US IP Update
Having recently returned from the ABA Annual Conference it seemed a good time to post an update on the issues that folk are excercised about in the US at the moment.
Cipro and Reverse Payment Settlements
The situation here is that a patent holder faced with a generic challenge may reach a settlement involving payments from the patent holder to the generic house and a delay by the generic house in launching its intended product. Some people, including the Federal Trade Commission, believe such settlements which are sometimes called “pay for delay” are anticompetitive but the courts have largely upheld them so long as the “delay” relates only to matters covered by the patent in dispute. The position is complicated further as courts in different parts of the country are taking slightly different approaches. The FTC with which the Sixth Circuit is sympathetic wants this sort of settlement banned outright as “per se” anticompetitive, the Department of Justice has come round to the idea that they should be presumed to be anti competitive – ie the company wishing to maintain the agreement would have to show in those particular circumstances the agreement was not anticompetitive. The issue is particularly sensitive as the cases have involved pharmaceuticals and there is concern that prices may be kept artificially high as in the absence of a settlement some of these patents may well have been struck down in court proceedings. the FTC has now turned to Congress and various attempts have been made to introduce legislation to ban this type of settlement but so far they have not come to a vote.

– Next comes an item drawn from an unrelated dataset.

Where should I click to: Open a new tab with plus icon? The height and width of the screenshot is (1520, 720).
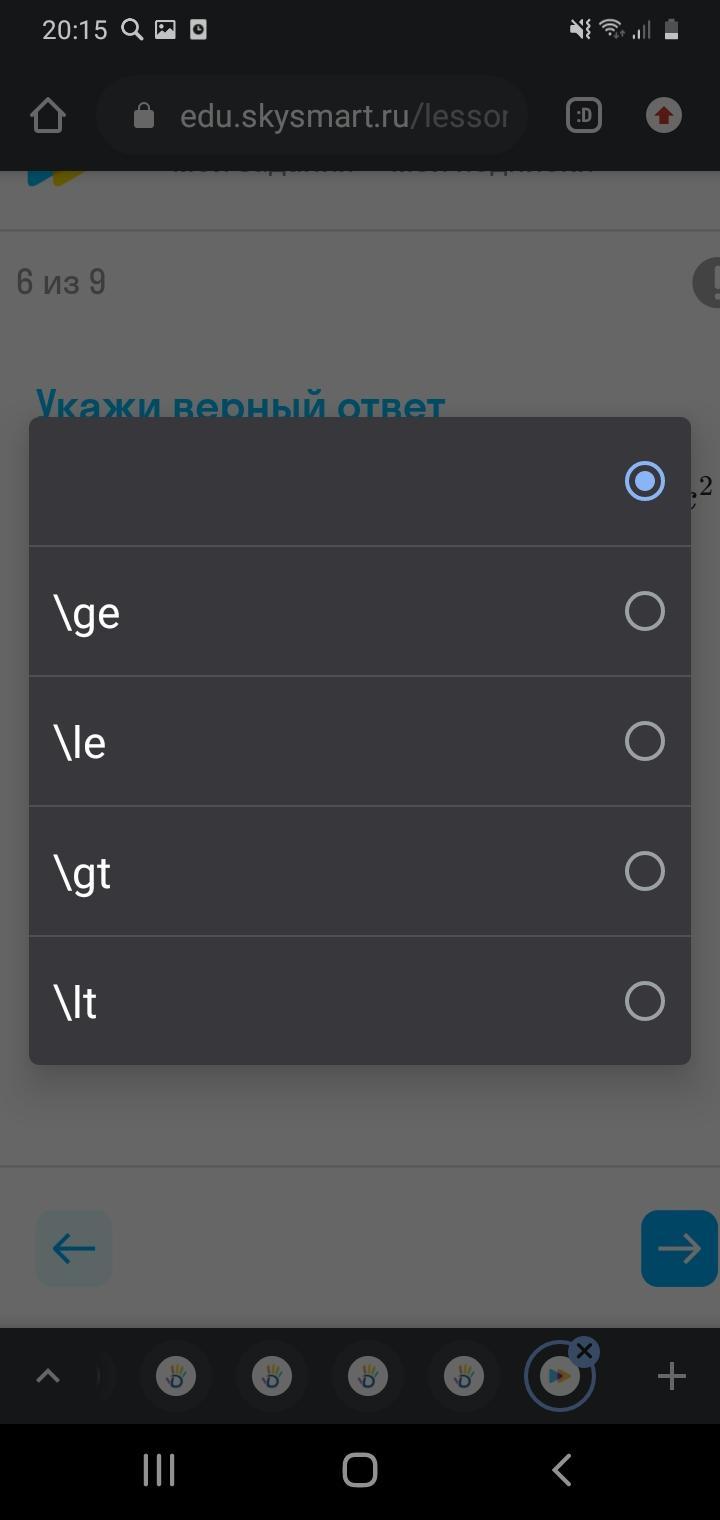671,1377
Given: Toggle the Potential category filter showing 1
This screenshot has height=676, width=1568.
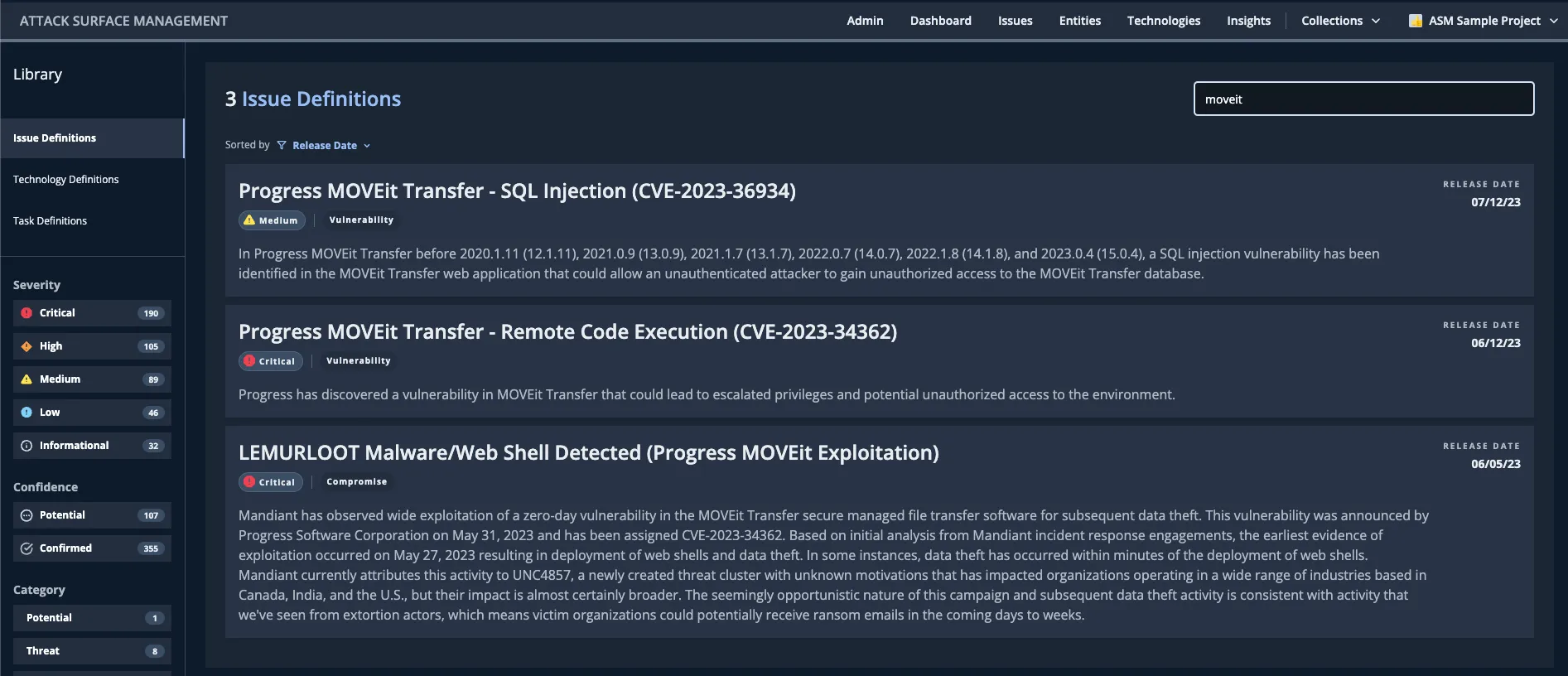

There is probably not much more to say about this case. IP lawyers around the world had got very excited about this as we had assumed the US Supreme Court would take the opportunity to clarify what sort of business method could be patented. The US used to be very sympathetic to patenting business methods but had gradually been becoming stricter on this and a test grew up that to be patentable an idea had to be linked to a machine or had to result in some sort of transformation into a different state or thing. Bilski involved a system for hedging risk in commodity transactions. Unsurprisingly the Appeal Court refused to countenance it, and the Supreme Court was not impressed either but interestingly did say that the machine or transformation test was not definitive. The result is that nothing much has changed except there is likely to be even more uncertainty going forward which will be particularly difficult for small companies who cannot risk patent litigation or for those seeking funding for ideas in this area. A further chilling effect is that four of the judges seemed to be pretty unenthusiastic in general about business method patents.
Right of Publicity Claims
There was a lot of debate about “celebrity endorsement” and use of pictures of famous people or people who look or sound like them. Unsurprisingly a release is generally required to use somone’s image in the course of trade or in advertisements and using pictures of people who are the subject of a news article is OK as constitutionally protected free speech. Parody and Art are also generally acceptable which seems strange as artists sell their works but care should be taken that use of real people in works of fiction should only be fleeting. The right to control one’s image after death varies from state to state and can extend for a considerable period with some states providing for up to 100 years protection. Where the matter is covered by common law the situation is less certain. Sound -alikes and Look -alikes may also give rise to claims based on the liklihood of confusion.